L’influenceur camerounais Fuchor traverse l’une des périodes les plus éprouvantes de sa carrière. Depuis le dimanche 23 novembre 2025, il est privé de liberté dans le cadre d’un litige vieux de plusieurs années. Son interpellation, jugée brutale et irrégulière par ses proches, suscite une vague d’indignation sur les réseaux sociaux.
Une affaire de drone qui dégénère
L’origine du conflit au Cameroun remonte à plus de quatre ans. À l’époque, Fuchor avait prêté — ou donné, selon certaines versions — un drone au vidéaste Corporate Esimo pour soutenir ses projets. Le matériel n’a jamais été restitué, malgré plusieurs relances publiques. Pour Fuchor, il s’agissait simplement d’obtenir réparation. Pour Esimo, ce geste s’est transformé en conflit ouvert.

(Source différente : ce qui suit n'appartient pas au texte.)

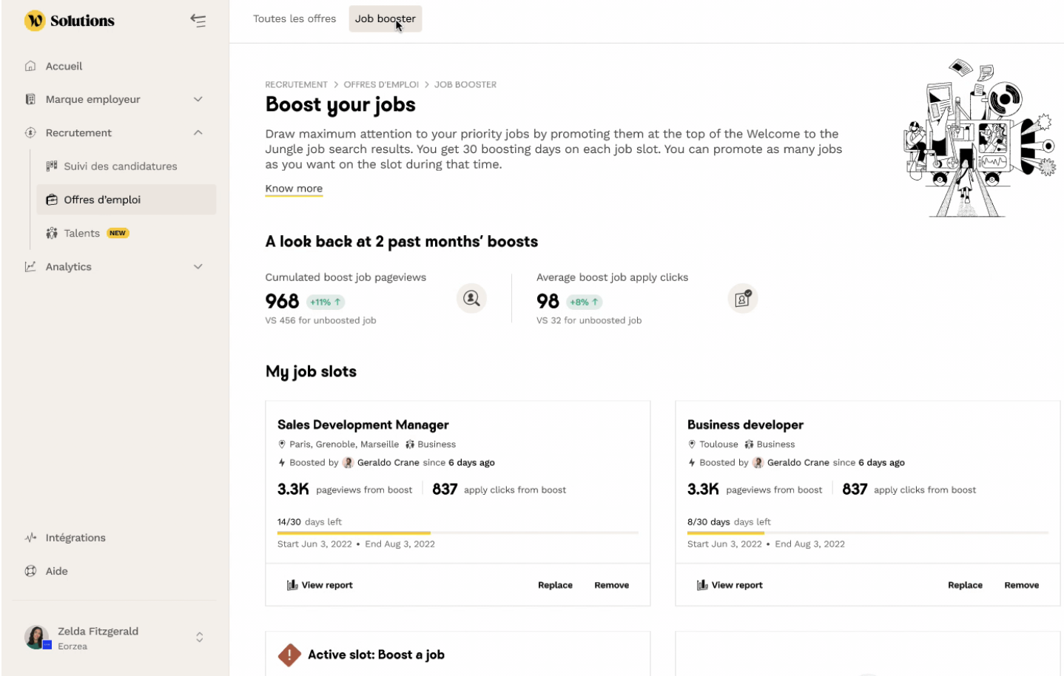Click the apply clicks badge icon
This screenshot has width=1064, height=676.
point(742,298)
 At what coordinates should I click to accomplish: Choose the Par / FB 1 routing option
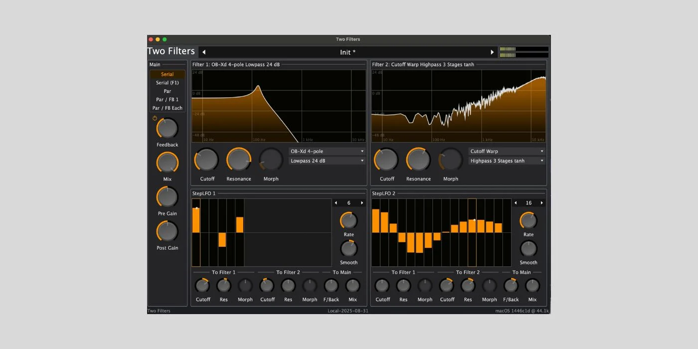pyautogui.click(x=167, y=100)
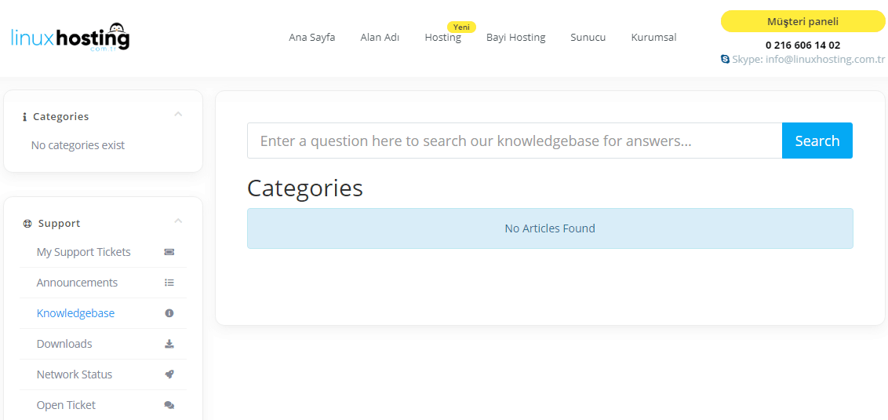Collapse the Categories sidebar panel
The width and height of the screenshot is (888, 420).
pos(178,114)
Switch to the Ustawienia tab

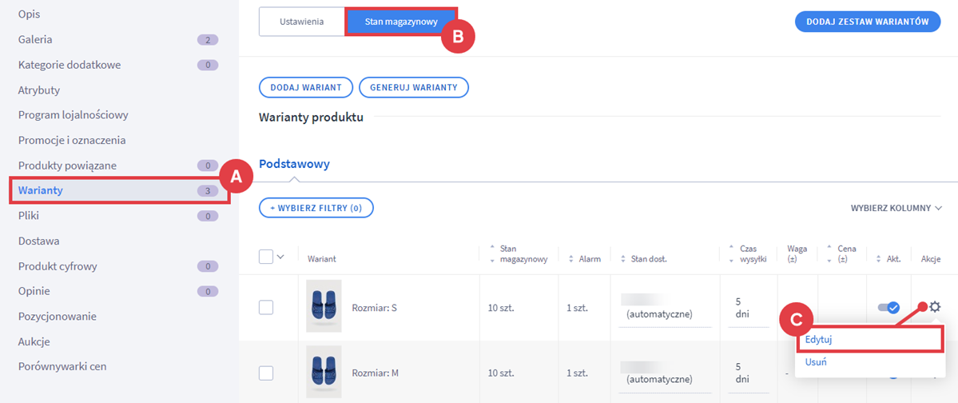click(301, 22)
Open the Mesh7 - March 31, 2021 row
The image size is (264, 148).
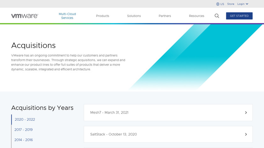click(109, 113)
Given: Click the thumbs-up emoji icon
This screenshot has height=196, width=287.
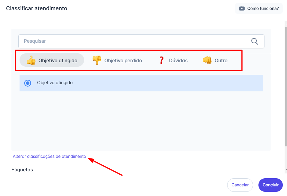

Le vidéaste accuse aujourd’hui l’influenceur de « menace de mort » et de diffamation. Des accusations que l’entourage de Fuchor rejette fermement. Selon eux, il n’a jamais proféré la moindre menace, ni dans ses publications, ni dans ses échanges privés. Il se serait limité à raconter les faits tels qu’il les avait vécus. Cette affaire, longtemps virtuelle, a brutalement basculé dans le réel.
Une interpellation jugée irrégulière
Le dimanche 23 novembre, à 15 h, plusieurs hommes en civil se présentent à Fuchor City, à Buea. Ils brandissent une convocation rédigée en français, liée à la plainte déposée dans la région du Littoral. Fuchor, coopératif, monte volontairement dans le véhicule qui l’emmène à la Légion du Sud-Ouest. Sur place, il attend plus de deux heures sans audition.
La première entrevue a finalement lieu le lundi 24 novembre. Les gendarmes de Buea ne relèvent aucun délit et le ton reste calme. L’influenceur dort même dans une chambre individuelle et reçoit la visite de ses avocats, militants des droits humains et partisans. Pourtant, à 22 h 20, les autorités ordonnent son transfert vers Douala, au prétexte que la plainte y a été déposée. À son arrivée dans la nuit, il est envoyé à la Légion du Littoral, puis redirigé vers la brigade de gendarmerie d’Akwa à 00 h 19. Au matin du mardi 25 novembre, il est toujours détenu dans une cellule exiguë et surpeuplée. Il a passé la nuit assis, sans pouvoir s’allonger, dans une chaleur suffocante. Et malgré ce transfert forcé, aucune audition n’a encore eu lieu.